I will have to find a different grip when using this lens on the Fuji X-Pro 1. Shooting and aligning a fisheye lens correctly is challenging enough that I don't have time to check the corners of the frame all the time and it might mess up my carefully composed framing...
|Perfect framing is essential for these kind of photos - better activate the "grid view" in the EVF|
This brings me to my last and one of my favorite Samyang 8mm f2.8 image for this post - the new U4 Überseequartier subway station in the Hamburg HafenCity:
|An 8mm fisheye lens is made for this location - U4 Überseequartier Hamburg|
+ It's sharp at f2.8 and gets better up to f5.6 (especially corners)
+ It produces good color and contrast
+ It's solid build and small
+ Chromatic aberrations and flare are very controllable for a fisheye lens
+ Very reasonable price for what you get
o The aperture and focus ring are a bit stiff
o The lens is quite heavy for its size
o The amount of Vignetting appears to be normal for a fisheye lens
o Aperture is changed in 1/2 f-stops instead of 1/3 f-stops
- There are no depth of field markings on the lens! Why not???
- No lens information (lens type, f-stop) is passed on to the camera (custom set it to 8mm in camera!)
- Attached to the X-Pro 1 the lens is very short and it is hard to hold (support) the lens without capturing part of your fingers in the corner of the frame.
- The minimum focus distance starts at 0.3m (1ft).
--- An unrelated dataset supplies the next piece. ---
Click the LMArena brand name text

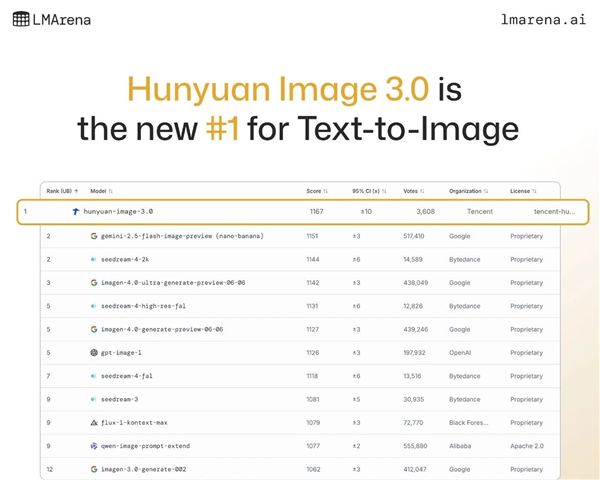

At that distance a 8mm lens closeup shots doesn't look very close at all and it can't produce this special funny perspective that is unique to some UWA lenses.
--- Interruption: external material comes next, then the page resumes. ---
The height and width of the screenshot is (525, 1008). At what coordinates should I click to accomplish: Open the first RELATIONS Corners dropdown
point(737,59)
At first I was a bit sceptical about buying a "new" third party lens for my Fuji X-Pro 1. But the fairly low price, lack of a Fuji equivalent focal length and the fact that this is not an every day lens made the risk of ordering it a bit more manageable.
After a week of intensive testing I am nothing short of impressed with the value that this lens offers and if you have been wanting a fisheye lens for your Fuji X-Mount camera, the Samyang 8mm f2.8 is certainly worth a closer look.